▸ **Exercise**
Take the lines below beginning at the line that has "AWOW AK41 Mini" and stopping after the line that has "9 Best Desktops (38, 2357)", and print them exactly as they are, with no other lines.
───
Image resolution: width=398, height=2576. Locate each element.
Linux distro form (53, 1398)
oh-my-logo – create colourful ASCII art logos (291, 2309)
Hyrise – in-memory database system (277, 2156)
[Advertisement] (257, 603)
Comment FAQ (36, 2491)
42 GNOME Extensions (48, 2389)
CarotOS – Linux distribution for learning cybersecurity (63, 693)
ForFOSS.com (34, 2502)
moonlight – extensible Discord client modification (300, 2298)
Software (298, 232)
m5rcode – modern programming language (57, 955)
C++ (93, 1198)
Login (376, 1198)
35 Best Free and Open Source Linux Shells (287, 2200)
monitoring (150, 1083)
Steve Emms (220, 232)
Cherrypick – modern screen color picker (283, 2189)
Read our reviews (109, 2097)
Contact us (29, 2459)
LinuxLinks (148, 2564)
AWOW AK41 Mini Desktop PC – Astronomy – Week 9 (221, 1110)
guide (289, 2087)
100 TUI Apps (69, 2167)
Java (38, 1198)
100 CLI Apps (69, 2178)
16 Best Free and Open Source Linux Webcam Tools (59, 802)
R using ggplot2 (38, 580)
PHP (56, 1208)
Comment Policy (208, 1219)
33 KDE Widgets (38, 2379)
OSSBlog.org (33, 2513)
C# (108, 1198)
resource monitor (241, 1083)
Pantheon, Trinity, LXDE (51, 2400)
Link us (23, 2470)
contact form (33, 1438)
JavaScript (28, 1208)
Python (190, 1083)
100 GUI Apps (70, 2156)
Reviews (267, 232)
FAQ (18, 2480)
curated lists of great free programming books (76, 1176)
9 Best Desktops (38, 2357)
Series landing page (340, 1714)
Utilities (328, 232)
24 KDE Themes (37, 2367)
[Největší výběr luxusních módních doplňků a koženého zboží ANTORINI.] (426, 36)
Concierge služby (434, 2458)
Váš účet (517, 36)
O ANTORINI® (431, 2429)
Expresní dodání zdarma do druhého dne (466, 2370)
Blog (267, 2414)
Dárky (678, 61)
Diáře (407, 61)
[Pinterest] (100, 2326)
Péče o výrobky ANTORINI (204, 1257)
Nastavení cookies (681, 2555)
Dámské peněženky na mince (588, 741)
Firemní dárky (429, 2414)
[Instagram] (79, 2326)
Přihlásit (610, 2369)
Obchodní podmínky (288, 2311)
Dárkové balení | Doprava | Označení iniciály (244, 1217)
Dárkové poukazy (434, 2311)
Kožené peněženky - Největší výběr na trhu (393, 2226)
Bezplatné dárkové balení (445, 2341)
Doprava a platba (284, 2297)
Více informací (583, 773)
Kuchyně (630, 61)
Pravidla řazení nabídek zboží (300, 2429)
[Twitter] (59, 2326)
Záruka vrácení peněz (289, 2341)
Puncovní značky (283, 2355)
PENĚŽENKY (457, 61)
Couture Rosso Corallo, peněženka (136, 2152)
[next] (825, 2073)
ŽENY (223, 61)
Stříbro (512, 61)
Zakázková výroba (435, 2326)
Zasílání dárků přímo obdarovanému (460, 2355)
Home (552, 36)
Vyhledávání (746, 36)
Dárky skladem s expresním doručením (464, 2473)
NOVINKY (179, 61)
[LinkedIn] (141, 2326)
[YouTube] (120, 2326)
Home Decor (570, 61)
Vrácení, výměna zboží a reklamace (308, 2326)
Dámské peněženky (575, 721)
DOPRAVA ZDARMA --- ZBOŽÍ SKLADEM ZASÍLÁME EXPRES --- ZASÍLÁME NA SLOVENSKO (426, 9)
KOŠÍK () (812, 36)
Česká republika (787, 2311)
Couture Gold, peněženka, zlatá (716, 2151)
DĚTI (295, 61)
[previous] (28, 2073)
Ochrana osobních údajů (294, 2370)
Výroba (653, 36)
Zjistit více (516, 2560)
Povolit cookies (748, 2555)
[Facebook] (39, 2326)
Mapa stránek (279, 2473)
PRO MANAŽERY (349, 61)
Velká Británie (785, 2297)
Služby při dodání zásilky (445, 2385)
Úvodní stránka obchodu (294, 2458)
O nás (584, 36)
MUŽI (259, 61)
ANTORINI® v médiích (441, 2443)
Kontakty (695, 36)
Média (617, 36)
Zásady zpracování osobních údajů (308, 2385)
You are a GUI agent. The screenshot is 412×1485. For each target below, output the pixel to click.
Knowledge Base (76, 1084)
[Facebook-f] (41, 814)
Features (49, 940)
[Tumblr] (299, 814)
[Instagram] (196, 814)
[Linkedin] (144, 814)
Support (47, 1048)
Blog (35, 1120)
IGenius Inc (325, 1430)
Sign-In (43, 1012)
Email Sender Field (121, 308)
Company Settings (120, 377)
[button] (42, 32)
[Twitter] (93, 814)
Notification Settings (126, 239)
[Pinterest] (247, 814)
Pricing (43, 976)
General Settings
───
▸ **Task response**
AWOW AK41 Mini Desktop PC – Astronomy – Week 9 (221, 1110)
guide (289, 2087)
100 TUI Apps (69, 2167)
Java (38, 1198)
100 CLI Apps (69, 2178)
16 Best Free and Open Source Linux Webcam Tools (59, 802)
R using ggplot2 (38, 580)
PHP (56, 1208)
Comment Policy (208, 1219)
33 KDE Widgets (38, 2379)
OSSBlog.org (33, 2513)
C# (108, 1198)
resource monitor (241, 1083)
Pantheon, Trinity, LXDE (51, 2400)
Link us (23, 2470)
contact form (33, 1438)
JavaScript (28, 1208)
Python (190, 1083)
100 GUI Apps (70, 2156)
Reviews (267, 232)
FAQ (18, 2480)
curated lists of great free programming books (76, 1176)
9 Best Desktops (38, 2357)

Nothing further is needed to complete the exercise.